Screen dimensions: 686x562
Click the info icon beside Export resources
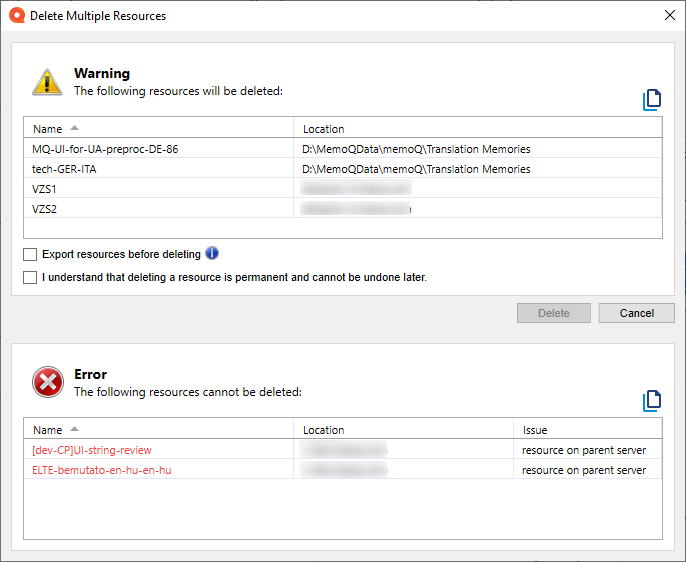(x=211, y=254)
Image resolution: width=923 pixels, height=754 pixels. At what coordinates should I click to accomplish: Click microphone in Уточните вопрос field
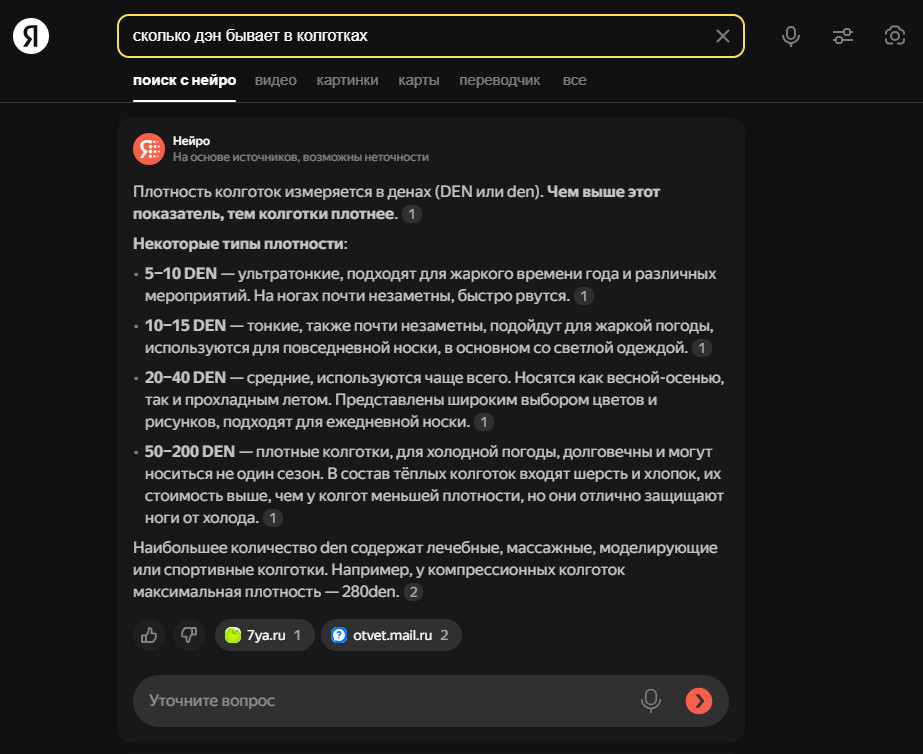(651, 701)
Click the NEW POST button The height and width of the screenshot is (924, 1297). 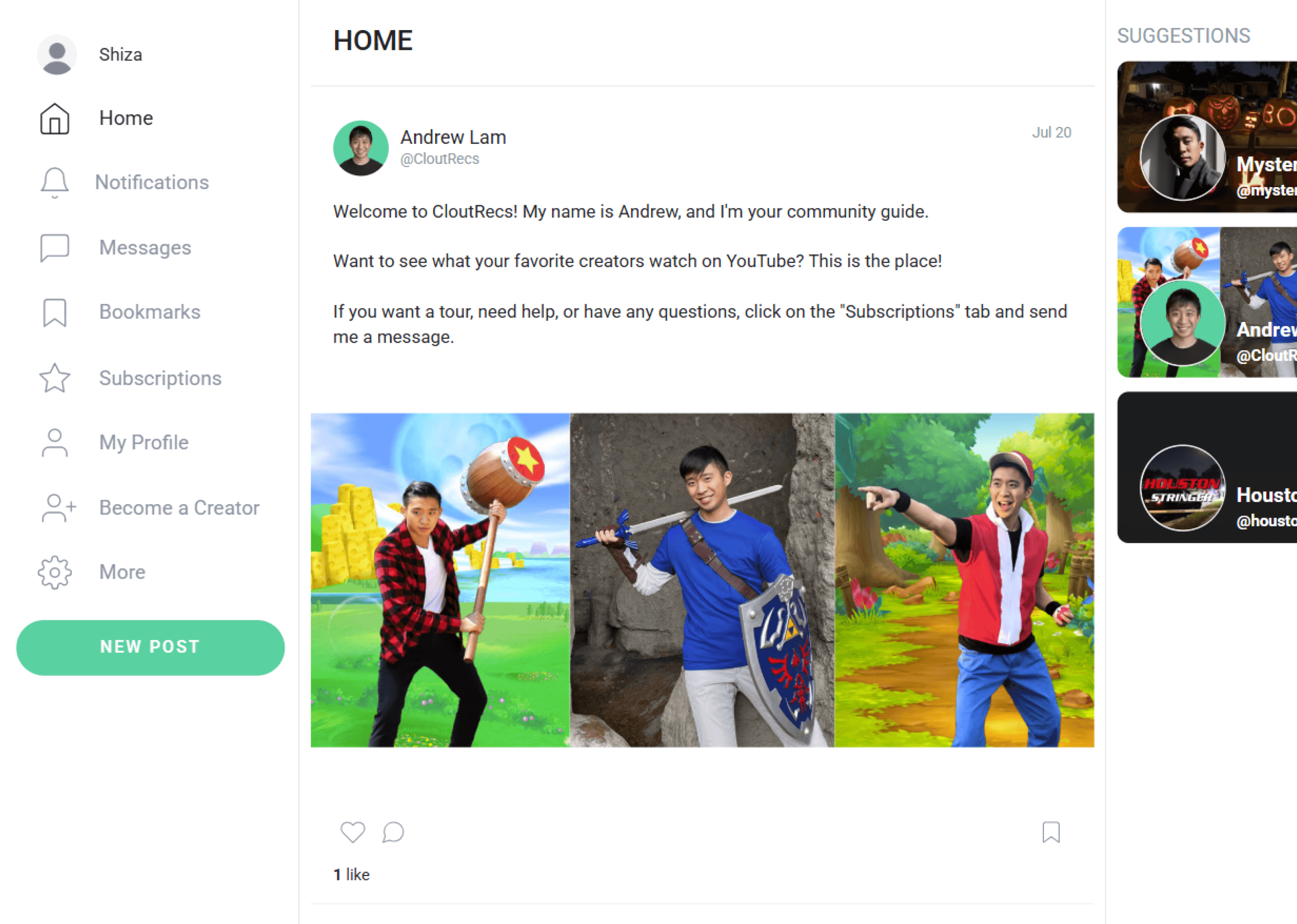pyautogui.click(x=150, y=647)
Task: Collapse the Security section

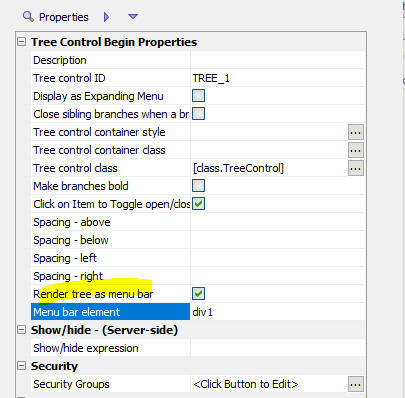Action: [22, 366]
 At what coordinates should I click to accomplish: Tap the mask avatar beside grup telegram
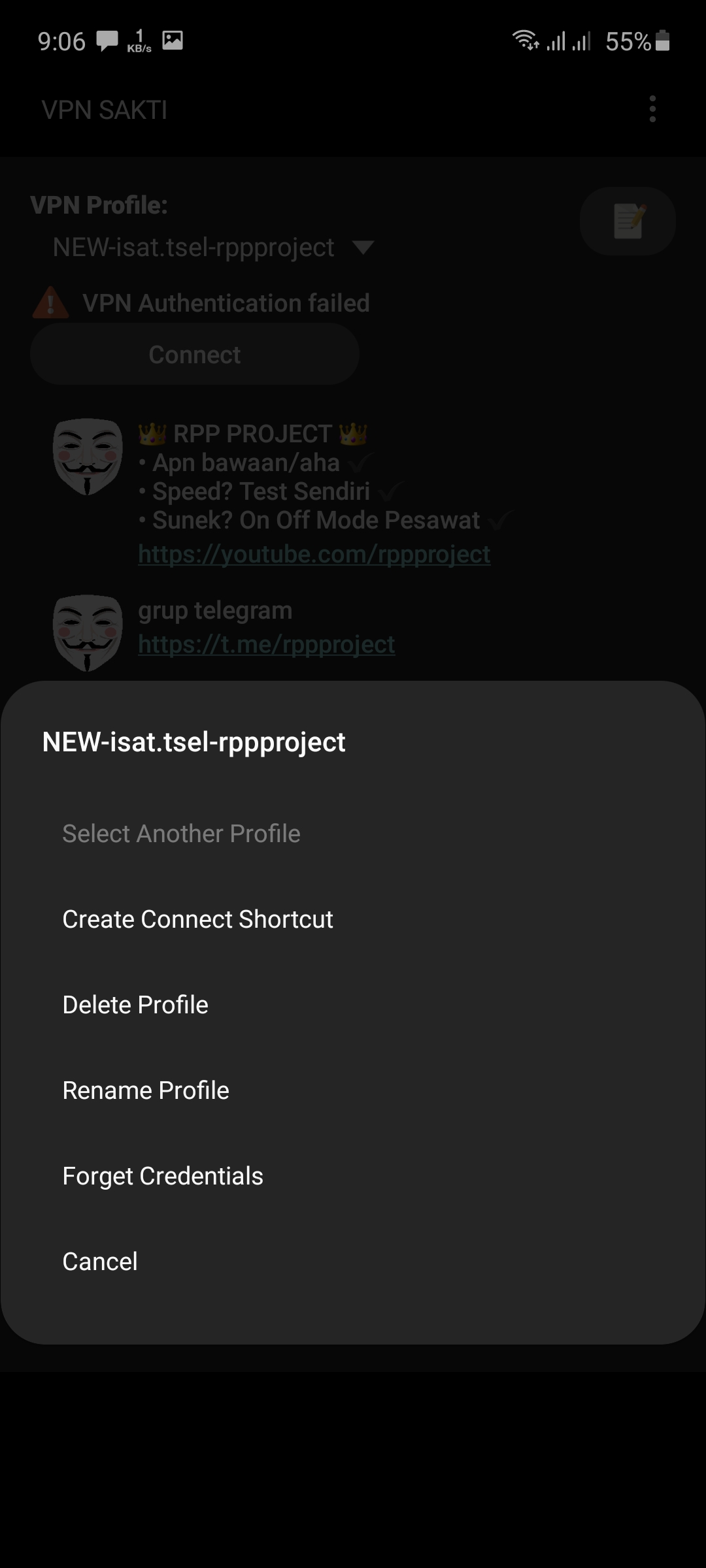click(x=88, y=632)
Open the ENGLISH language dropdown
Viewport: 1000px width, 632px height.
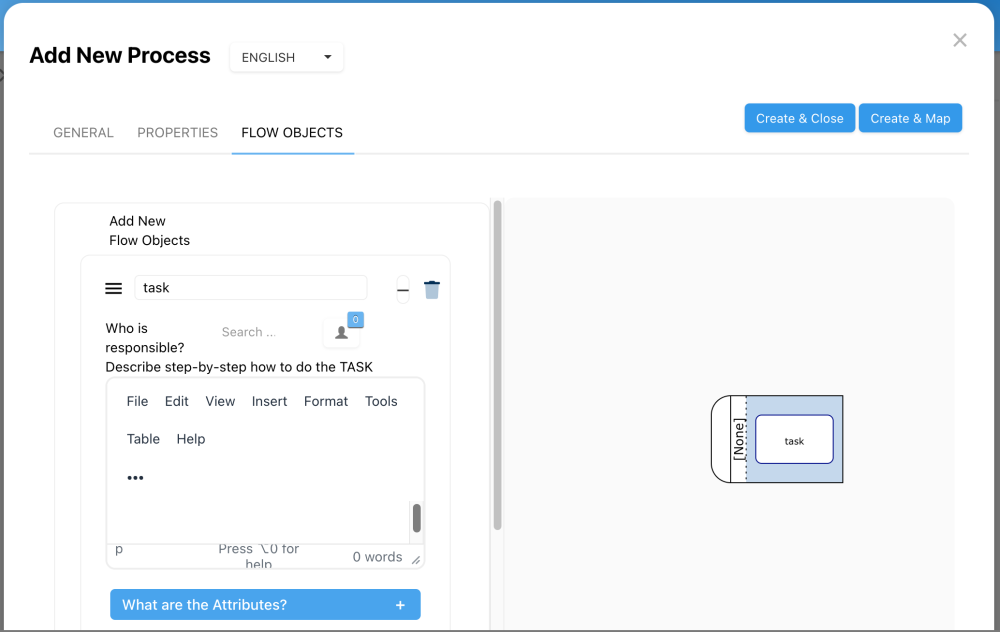[287, 58]
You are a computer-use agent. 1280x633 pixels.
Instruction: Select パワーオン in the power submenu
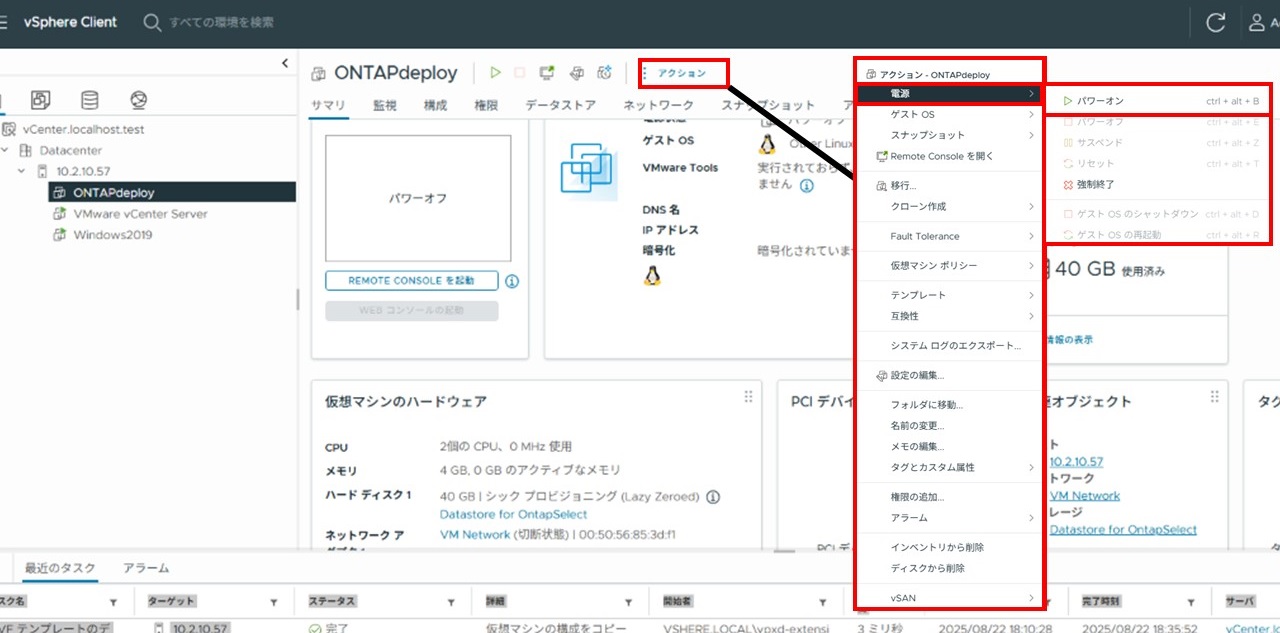click(1100, 101)
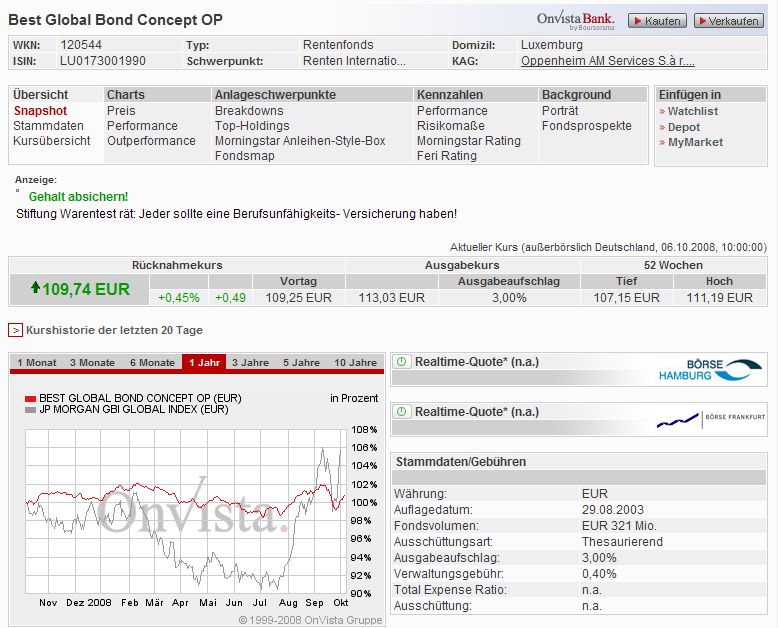Click the red legend swatch for Best Global Bond
Screen dimensions: 778x628
tap(30, 398)
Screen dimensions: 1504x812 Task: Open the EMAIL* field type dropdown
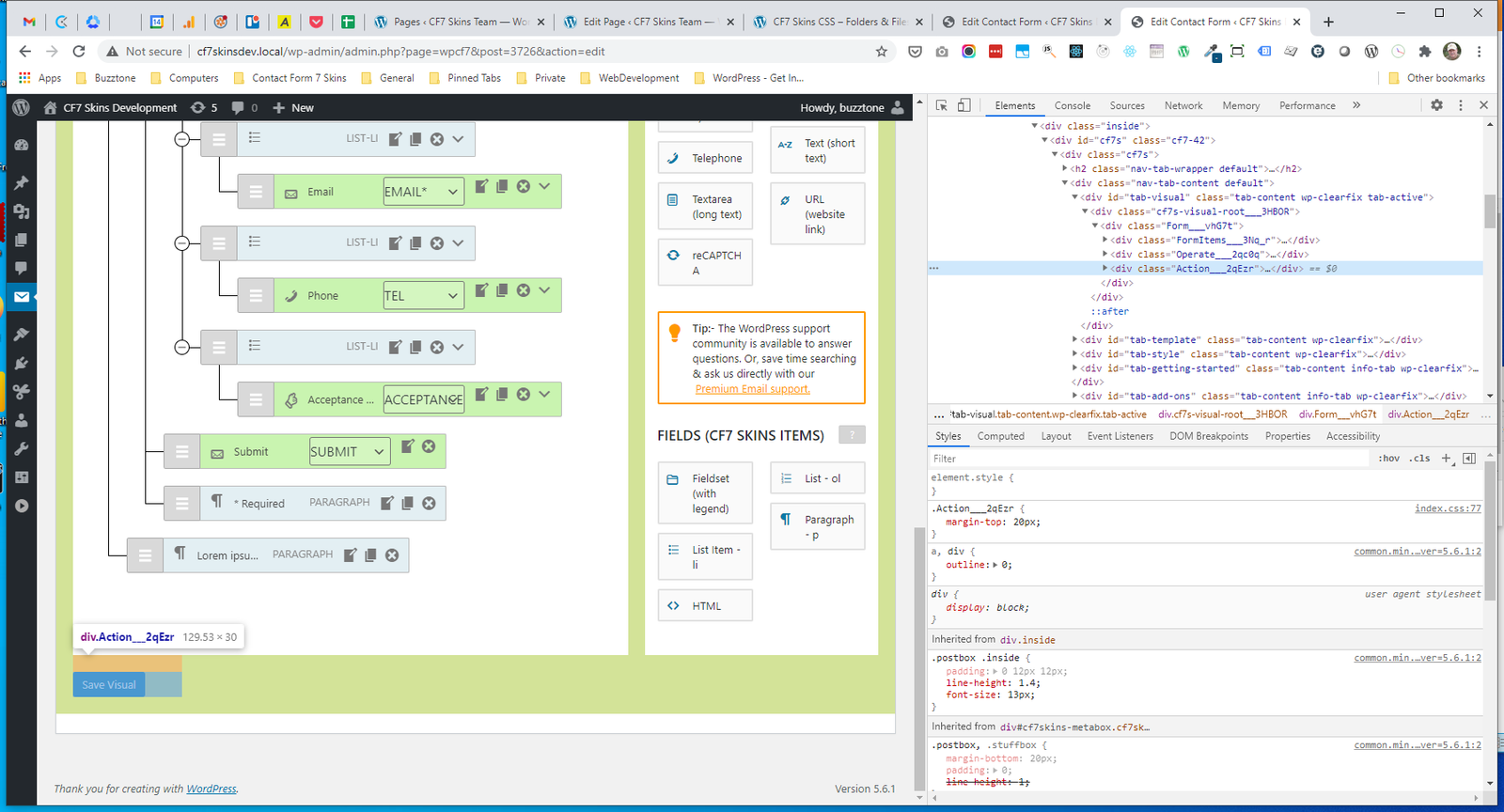click(423, 192)
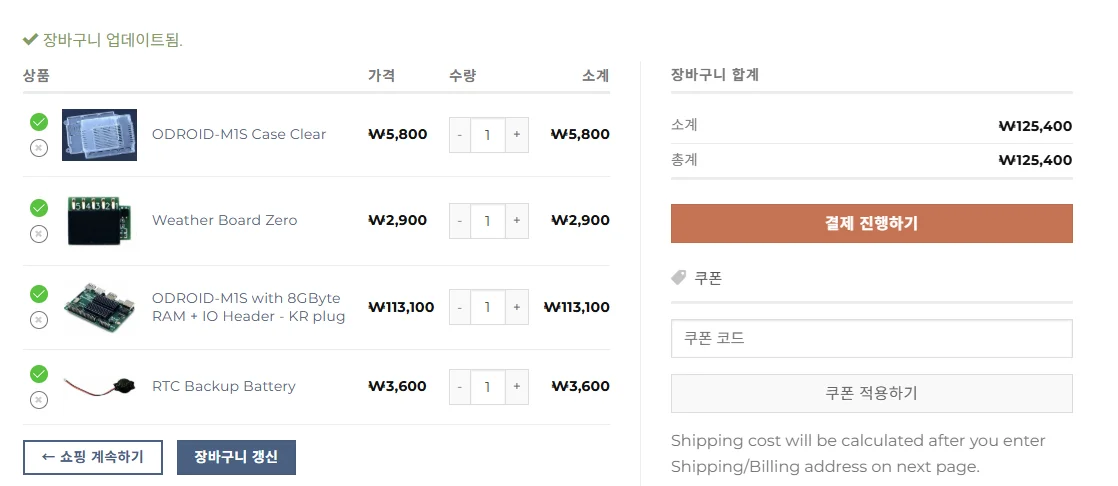Open the Weather Board Zero product link
1118x486 pixels.
[224, 220]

Problem to solve. Reproduce exactly, with nothing added, the lines from the line with "You are a computer-use" through the end of the entries above; pictures are to be left out.

Response to this task.
You are a computer-use agent. 1280x633 pixels.
Instruction: Select パワーオン in the power submenu
click(1100, 101)
Click the red legend swatch for Best Global Bond
Screen dimensions: 778x628
tap(30, 398)
Screen dimensions: 1504x812 Task: Open the EMAIL* field type dropdown
click(423, 192)
Open the Weather Board Zero product link
1118x486 pixels.
[224, 220]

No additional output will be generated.